**Provided passage**:

□ □ □ □

Last week my Skype account was hacked during my weekend holidays in Budapest. I don't know how this has happened - I only know that I was logged into Skype from iPhone, and I used a lot of free public WiFi, which are abundant in Budapest. The last day of my journey I tried to call out from Skype, and the call was finished too quickly, which should not have happened, since I remembered there was a ~30 bucks deposit on my account. I checked my account, and I've found a lot of calls to Belarus, which I didn't make of course:


There were more (tens) of entries like this.

The next thing I did was logging out from Skype iPhone app, and changing my password. Then I contacted Skype support, and I've got a Web chat with support engineer. I must say, their support reacted immediately to my request, which looked really professional from their side. I chatted about half an hour from my mobile phone's browser, but finally I've got a refund for all the calls I never did.

The incident is over now (actually, it was over the hour after I realized that my account was hijacked), but it raises the question: "How is that possible that my account was hacked? Is there some insecure part in Skype connection from the iPhone app, like sending credentials over non encrypted channel?". Unfortunately, I've got no answer from the support engineer, except for some funny comments/advises (Postfactum, I've read Skype security evaluation, but I haven't find anything that explains this incident either). Below are selected parts from the chat transcript:

Donald M: Michael, we understand that you would like to have your Skype account secured while using the application. 
Donald M: We’d be more than happy to assist you and provide you the best practice to keep you secured.
Donald M: To help you stay secure, we would like to share with you some useful tips and information about online security:
You: Ok, what can I do to keep the account secure?
Donald M: Please visit this link: http://www.skype.com/en/security/

I've read everything on that page, but I didn't find anything useful except for choosing strong enough password (which was strong enough).

Donald M: We strongly advise that every customer installs sufficient security software, such as an antivirus and a firewall on all their devices that use Skype and to keep them enabled and up to date.
You: Antivirus on iPhone?
Donald M: Skype does its best to keep your communication and personal information secure. 
Donald M: Yes!
Donald M: However, please be aware that Skype users should also take precautions against security threats by not sharing their private data and should install adequate security software on all their devices that use Skype.
You: There's no antivirus software on for iPhone mobile phone

Previously, I explained to the support engineer that I use Skype solely from my mobile phone.

Donald M: Yes and be careful when using or accessing Wifi connection. 

This last sentence simply killed me. What can I do when using public WiFi? Maybe wrap my iPhone into a condom?

□ □ □ □

Items from a data collection
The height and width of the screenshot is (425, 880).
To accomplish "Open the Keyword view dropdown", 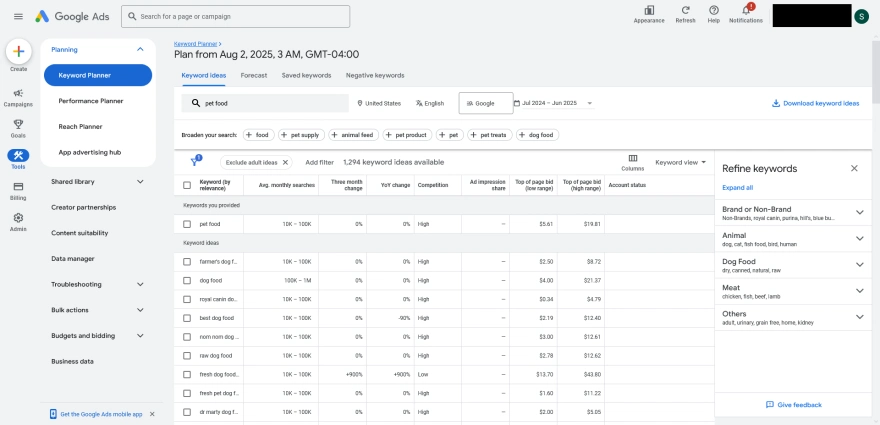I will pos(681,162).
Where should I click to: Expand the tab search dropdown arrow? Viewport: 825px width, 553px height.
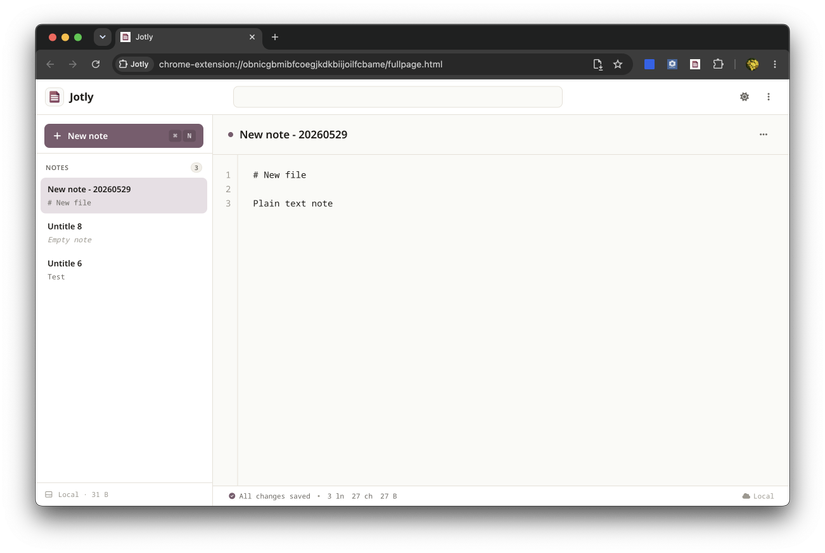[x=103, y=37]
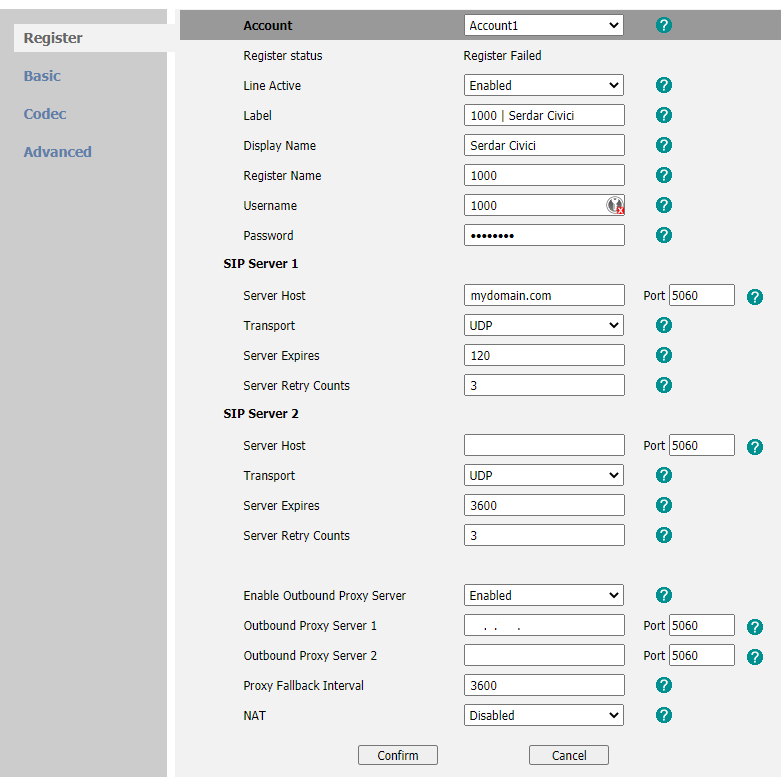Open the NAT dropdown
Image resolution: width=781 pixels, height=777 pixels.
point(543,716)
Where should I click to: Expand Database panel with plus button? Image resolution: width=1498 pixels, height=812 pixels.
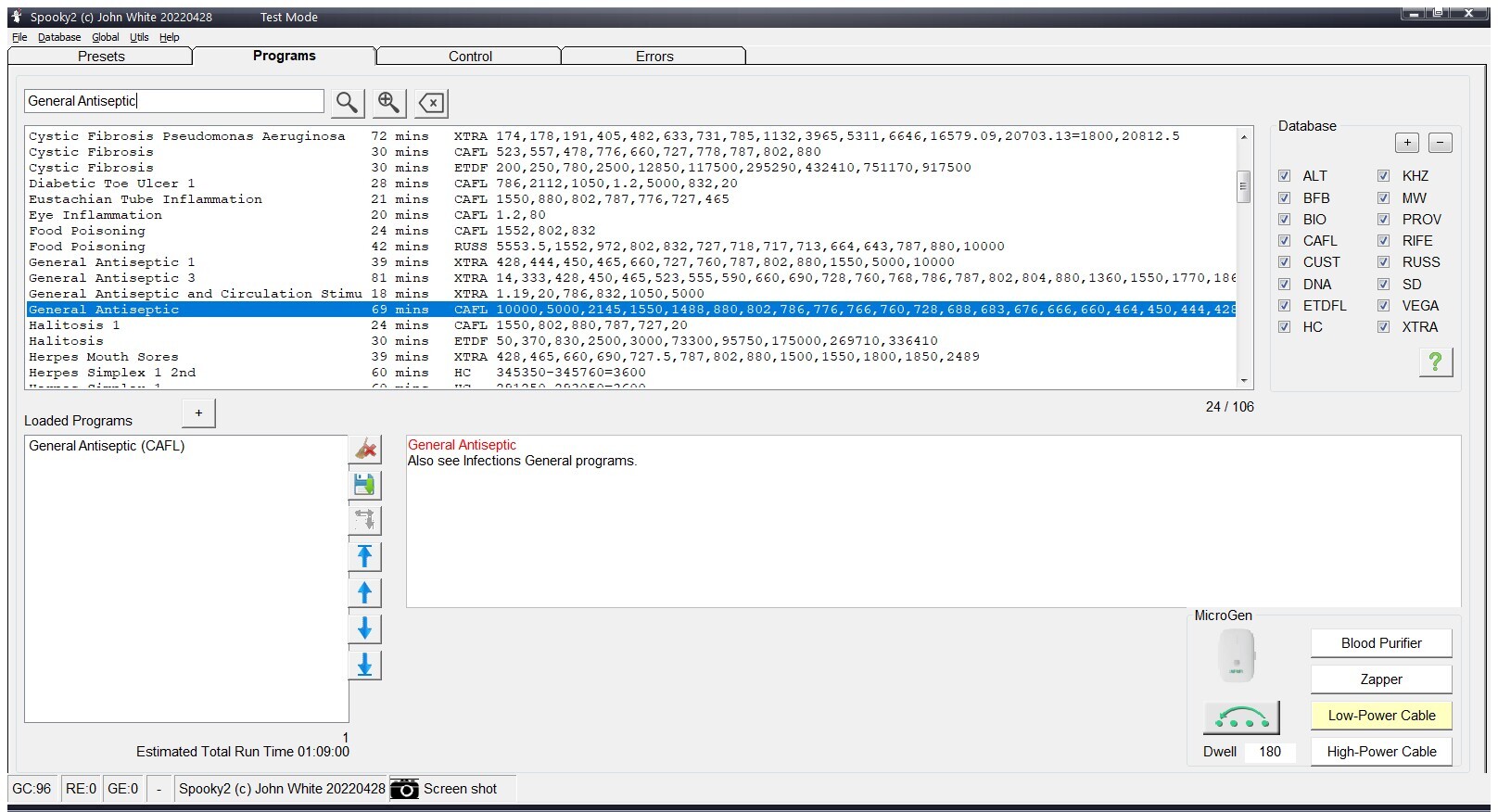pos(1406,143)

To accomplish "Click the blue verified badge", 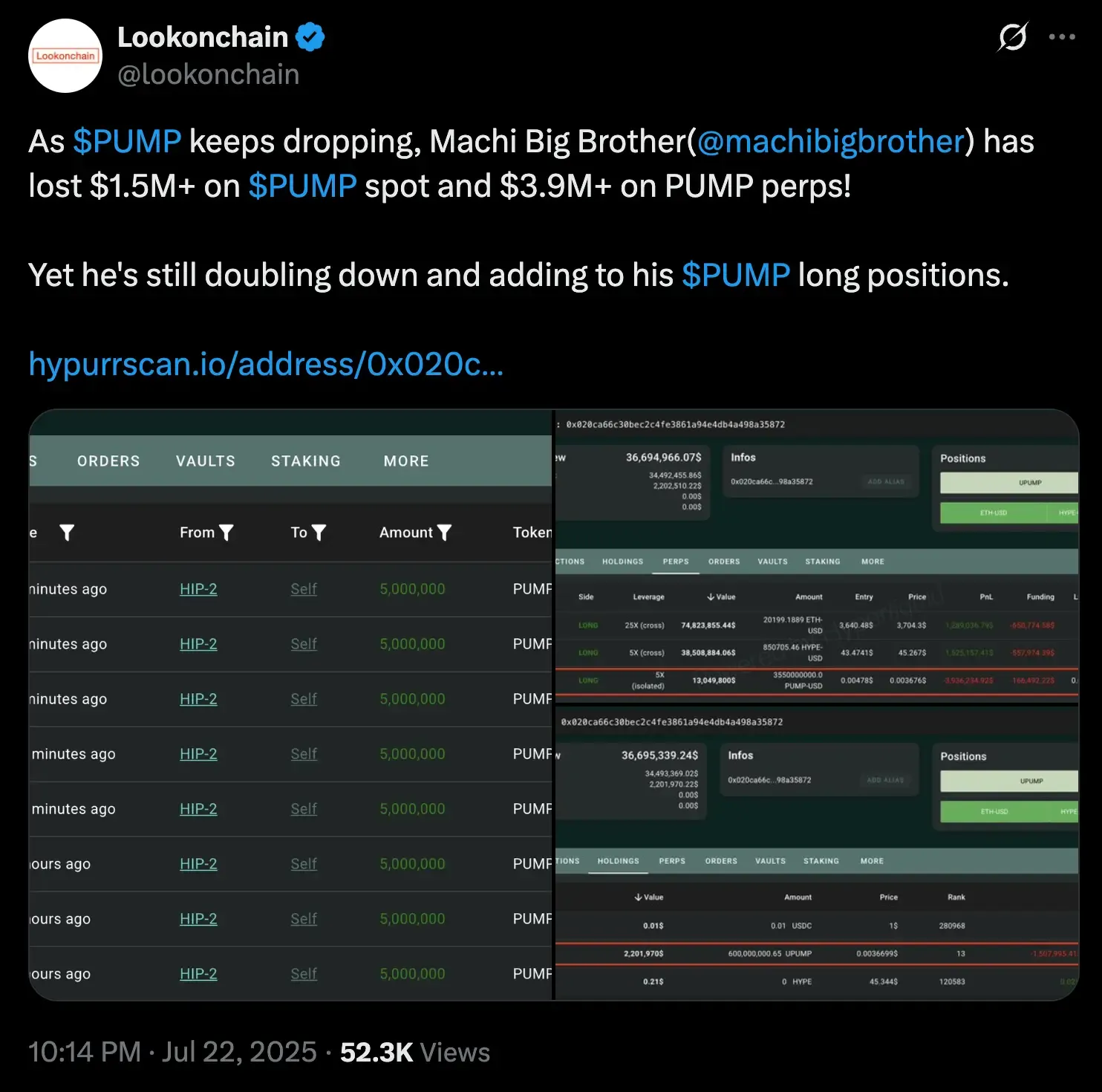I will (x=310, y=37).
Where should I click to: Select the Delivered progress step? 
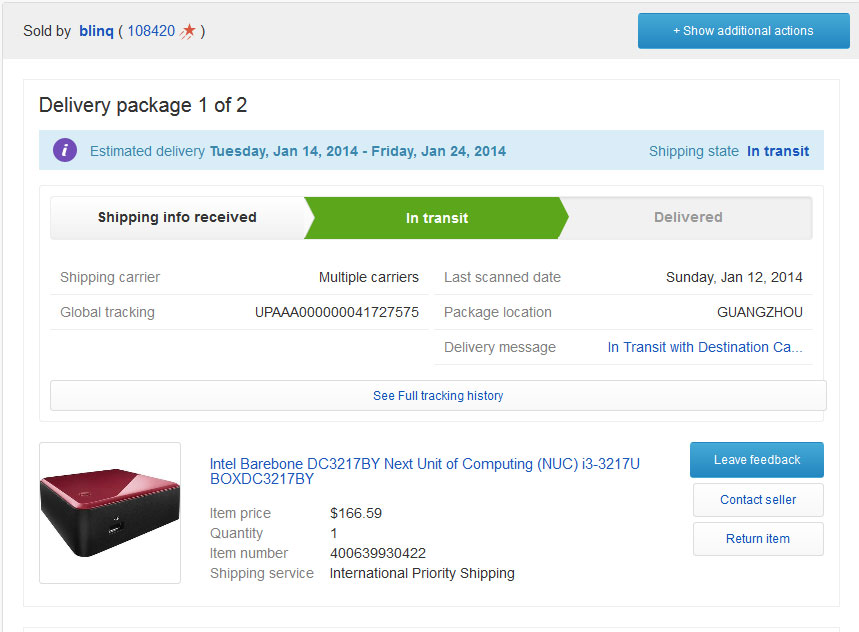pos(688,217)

□ □ □ □

**Exercise instructions**:
#1 Transcribe the part of the Skype post starting with "I've read everything" and going on through "up to date.".
#2 Using the Skype post, say whether each statement is true, answering yes or no and quoting the words that decide it: (a) The writer received a refund for the calls. (b) The support engineer explained how the account was hacked. (c) The writer used Skype from more than one device.
These items have nothing to do with the Skype post.

**Results of the tasks**:
#1
I've read everything on that page, but I didn't find anything useful except for choosing strong enough password (which was strong enough).

Donald M: We strongly advise that every customer installs sufficient security software, such as an antivirus and a firewall on all their devices that use Skype and to keep them enabled and up to date.

#2
(a) Yes: "finally I've got a refund for all the calls I never did."
(b) No: "I've got no answer from the support engineer"
(c) No: "I use Skype solely from my mobile phone."